In September last year, the United Nations Conference on Trade and Development (UNCTAD) shot off a press release predicting that world foreign direct investment (FDI) flows were likely to decline 40 per cent in 2001. And this, noted the release, had nothing to do with the events of September 11. It went on to add that FDI flows to developing countries in Asia would decline by 6 per cent.

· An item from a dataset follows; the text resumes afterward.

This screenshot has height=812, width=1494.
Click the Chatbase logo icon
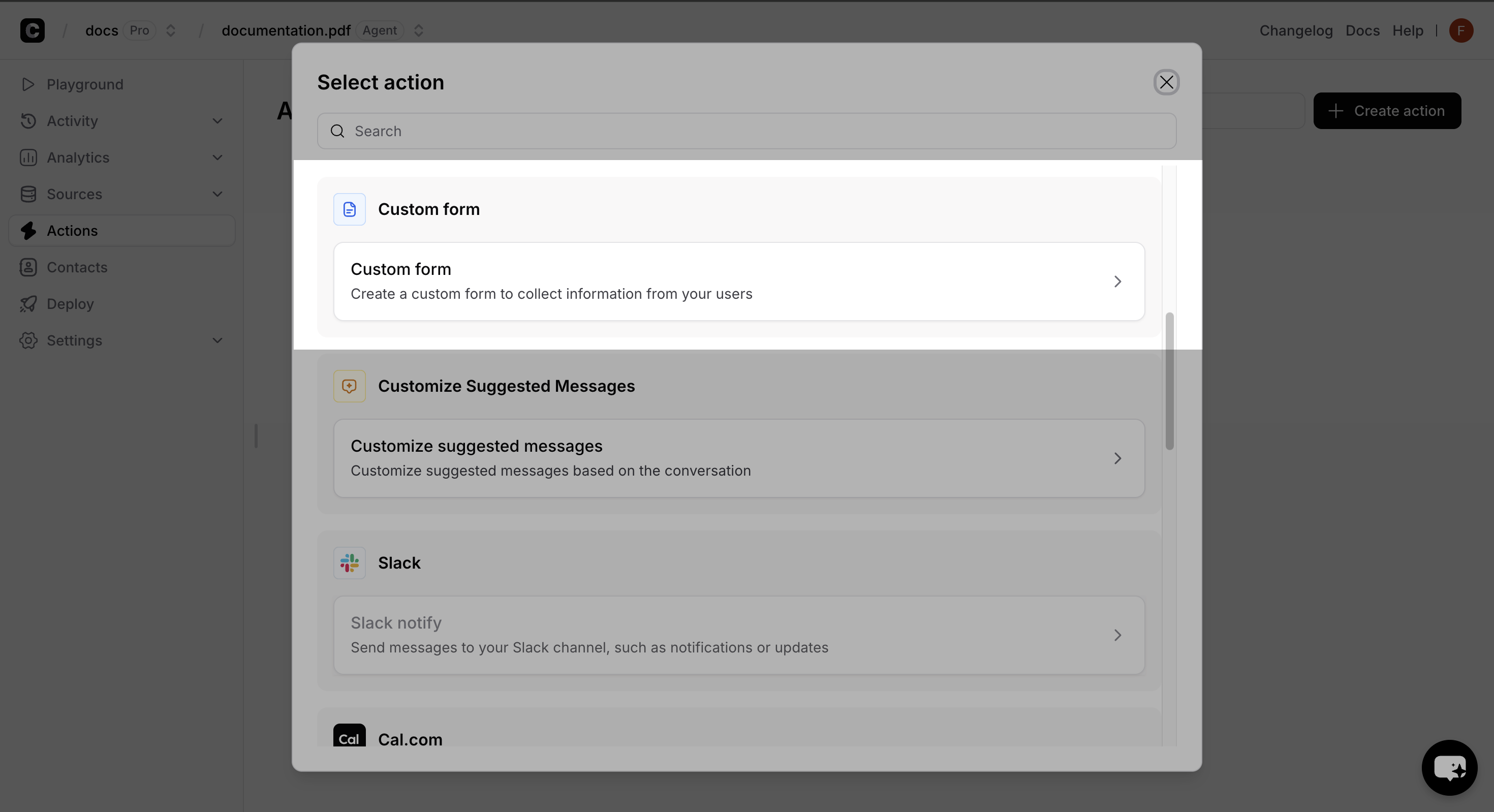tap(33, 30)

Maybe UNCTAD got it wrong, maybe investors don't pay much heed to predictions and estimates—at least as far as India is concerned. According to the commerce ministry, FDI inflows to India shot up by 66 per cent in 2001-02 to $4.1 billion. But why? That is the question puzzling many. What prompted investors to rush money into India? Especially during a general slowdown in the global economy, while war clouds gathered over the subcontinent and despite incidents such as Gujarat. "It shows the high investor confidence in India," says Tapan Bhaumik, senior advisor, CII. "With policies being liberalised, more and more people are coming into India. What is happening is that the good experiences are reported back to the country of origin," says Anjan Roy, advisor, economic affairs, FICCI.
Confidence is the name of the game where FDI is concerned. And India doesn't fare too badly. The AT Kearney Confidence audit of February 2001 puts India's confidence index (1.35) at No. 7. Singapore (1.23) and Thailand (1.21) are 13th and 14th respectively. China (1.69) is third. The index is based on interviews with senior executives from 1,000 of the world's largest firms and is widely accepted as a good indicator of the preference and direction of investor flows. "The acquisition of shares by foreign companies has been on the upswing. It was at an all-time high at $881 million in 2001-02. Secondly, investment made through the RBI's automatic approvals touched $767 million. Investment through both these routes has given a fairly good push to FDI flows," says R.K. Thukral, project director, Datanet India, a Delhi-based research company that tracks statistical data on India.
Comparisons with China are inevitable when talk veers around to FDI. However, many feel that such comparisons are fruitless. For long, China has been notorious for overstating FDI through round tripping, where the special tax breaks and incentives offered by the government to attract FDI led mainland businesses to route domestic investments through shell companies in Hong Kong. "India's reporting of FDI inflows is much more restrictive than China's," says FICCI's Roy. In fact, the current FDI figures would be even more if India had gone by the IMF's definition of FDI. According to the IMF, foreign portfolio investment flows, reinvestments and direct capital flows such as debt securities, trade credit and grants are treated as part of FDI. "India has largely not been affected by external factors. In spite of the various odds, India is attracting investors due to the government's inclination to invite private participation by creating investment opportunity in infrastructure like power, telecom and highways. The IT sector is another great reason to invest in India," says Thukral.
A FICCI survey puts this buoyant optimism in the right perspective. It drew some important conclusions after a survey of 385 respondents (companies with turnovers ranging from Rs 10 crore to Rs 850 crore) across sectors. Sixty-one per cent of the foreign investors reported profits or breaking even with capacity utilisations ranging between 50 and 75 per cent. Considering that an economic slowdown was weighing down on them, this was indeed remarkable. Fifty-one per cent of the respondents revealed that they plan to put into motion expansion plans in the near future. There's more. Actualisation (ratio of inflows to approvals) has been going up steadily.From a low 29 per cent five years ago to 52.8 per cent last year (January-December) after touching a high of 59.5 per cent in 1999. "The projects in the pipeline are being implemented much faster now," says Bhaumik. "The Indian economy has shown great resilience instilling confidence among investors."
The not-so-good political situation in countries such as Indonesia has helped investors decide where they would like to place their money. The Southeast Asian tigers have, in any case, not yet completely recovered from the 1997 financial crisis. The focus of India's efforts has been—to borrow a quote from N.K. Singh, member, Planning Commission—to "make ourselves heard in boardrooms of leading companies across the world". Going by the current trend, that seems to be happening.